What is the best way for improve privacy,security and save broadband?


#1

Hello,

As you know, I’m using Nethserver as a Firewall/Gateway.
With Squid and few add-ons, I can filter and secure my network.

But I would like to improve things…
For exemple, on my Mac, with Firefox, I’m using Noscript, to eliminate all necessaries scripts.
I eliminate all third party cookies.

Little things, that finally improve the privacy, but security too.

I would like to have this possibility on my iDevices,
I pretty sure, that an Enterprise, a SME, a SOHO would like to securing their network this way, to control the network content.

And finally, this stuff… Is the rules of a Firewall/Gateway, isn’t it?

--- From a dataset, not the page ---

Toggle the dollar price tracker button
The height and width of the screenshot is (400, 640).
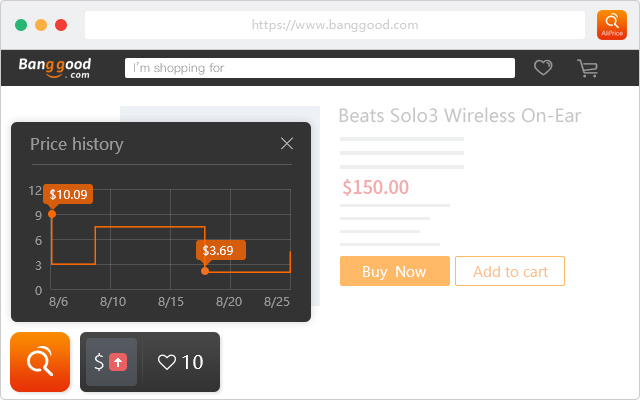coord(111,362)
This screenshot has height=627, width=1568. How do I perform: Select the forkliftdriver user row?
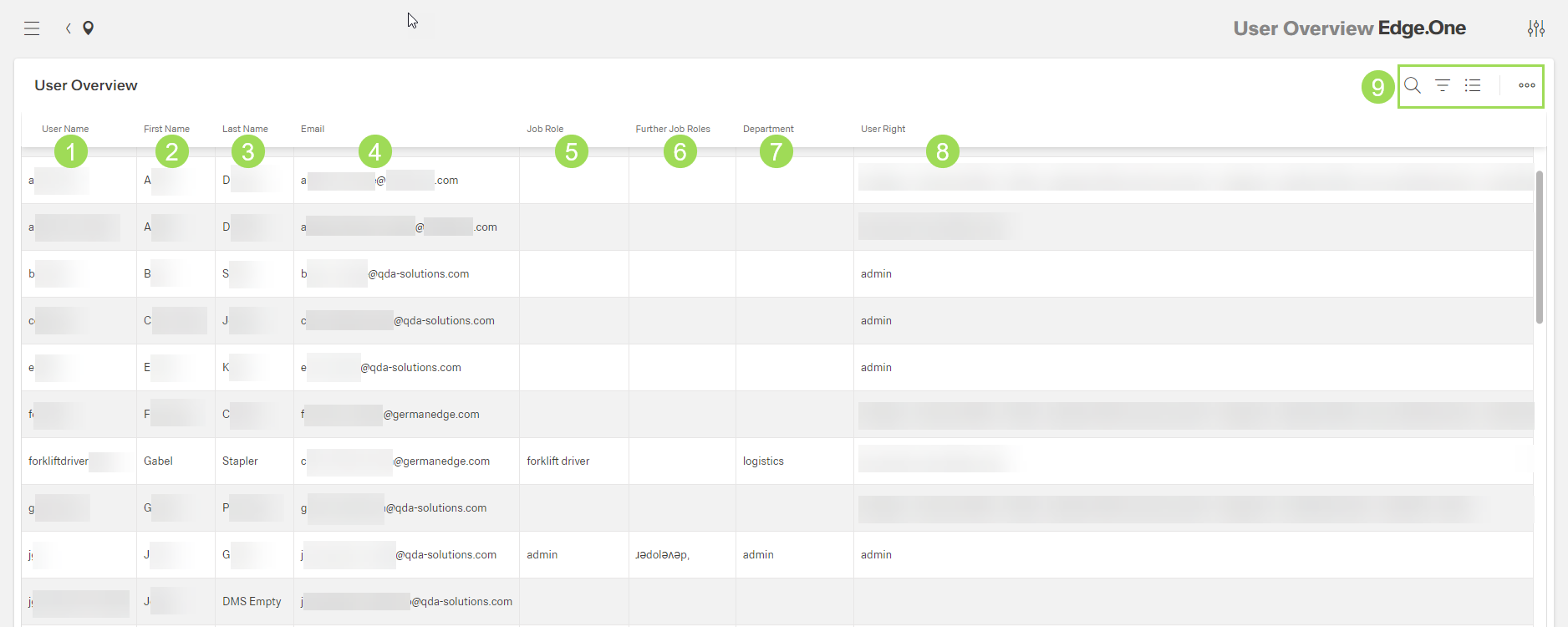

What is the best way to improve the firewall, the gateway to have a better control on the content?

Here my thoughts:

  • Control cookies, and especially thirds party cookies.
  • Control nasty javascript… a Noscript fonction on the gateway, could be good?
  • Eliminate third party scripts.
  • A layer 7 inspection ( already mentioned on an other topic)

What is your point of view?
Did you have other function to achieve this feature? Is squid can do this ? Other stuff ?


#2

I just remember a little tips I’m using at home: It’ s blocking, in the Firefox configuration, the Http referer header.

Is Squid can do this?


#3

To me Office and Home are two different applications.

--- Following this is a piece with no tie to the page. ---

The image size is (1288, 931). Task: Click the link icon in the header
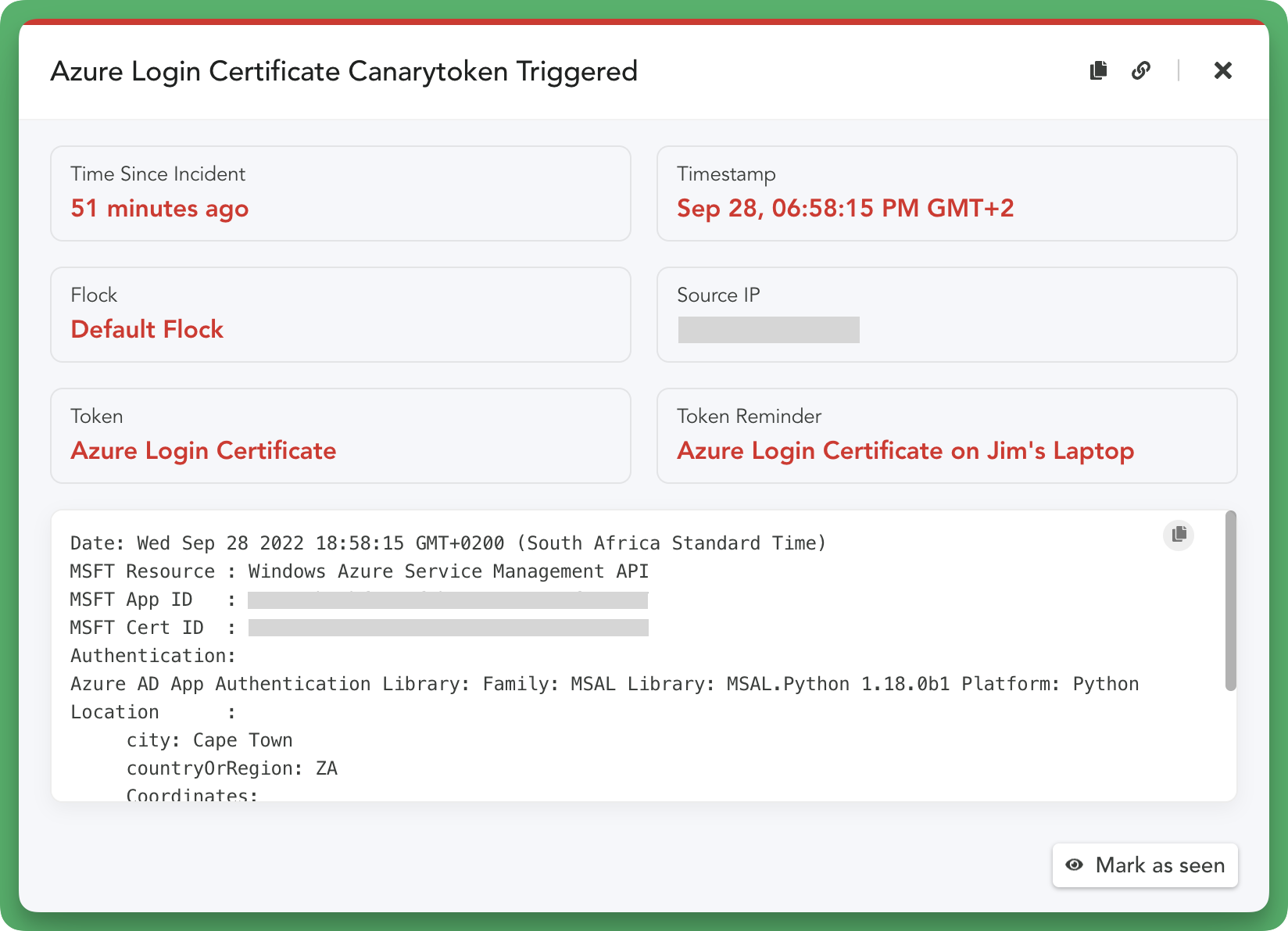coord(1141,70)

For office I use network filtering blocking known bad categories as well as misc and uncategorized as well as av and layer 7 application filtering (not nethserver). I don’t use node level filtering like noscript because it’s too much work, noscript is bad enough at home, especially with family, in the office, no.


#4

Noscript is not bad.

It’s the direction the internet going on that is bad ! With Google, Apple, Facebook, Amazon, Microsoft (GAFAM) putting bad javascript for tracking users, making silos to enclose users…

When an entreprise put a firewall, it’s to control the traffic and save broadband.
To put an anti spam system, it’s to control traffic, and save broadband…

To prohibit these nasty scripts, is a way to control and save broadband too.


(Rob Bosch) #5

Agreed on that the big profiling companies destroy the internet as we know it. The only thing to make a point against this is not using the services they offer. Especially tools like Google Analytics. Sure, analytics is giving a LOT of usefull info for your site, but keep in mind, Google has access to those figures too. And not only does Google have access to your data, it has also access to all those other sites that use analytics.

So what to do about it? If you run a reasonable community, you want (and need) those statistics that analytics provides. Without Google Analytics, you have to create something similar that does the same, but keeps the data private. And that can be done with piwik.

There are several other opensource services that can replace the big players on the internet. Maybe you should put your cards on those intelligent services so the big profiling companies are left out.


#6

One french user make a test to mesure the delivery page time, the transmited and the request number on site with and without adblocker…

90% are unusefull. ( between publicity and privacy trackers)

Here the link in french:
http://tuxicoman.jesuislibre.net/2016/03/impact-de-la-pub-sur-le-temps-de-chargement-des-pages-web.html

Conclusion in my point of view:
Have a good adblocker, fprivacy tracker is a must have.
To save your broadband… As you pay it, you save money too.
I think it’s a good business feature and a way to improve NethServer.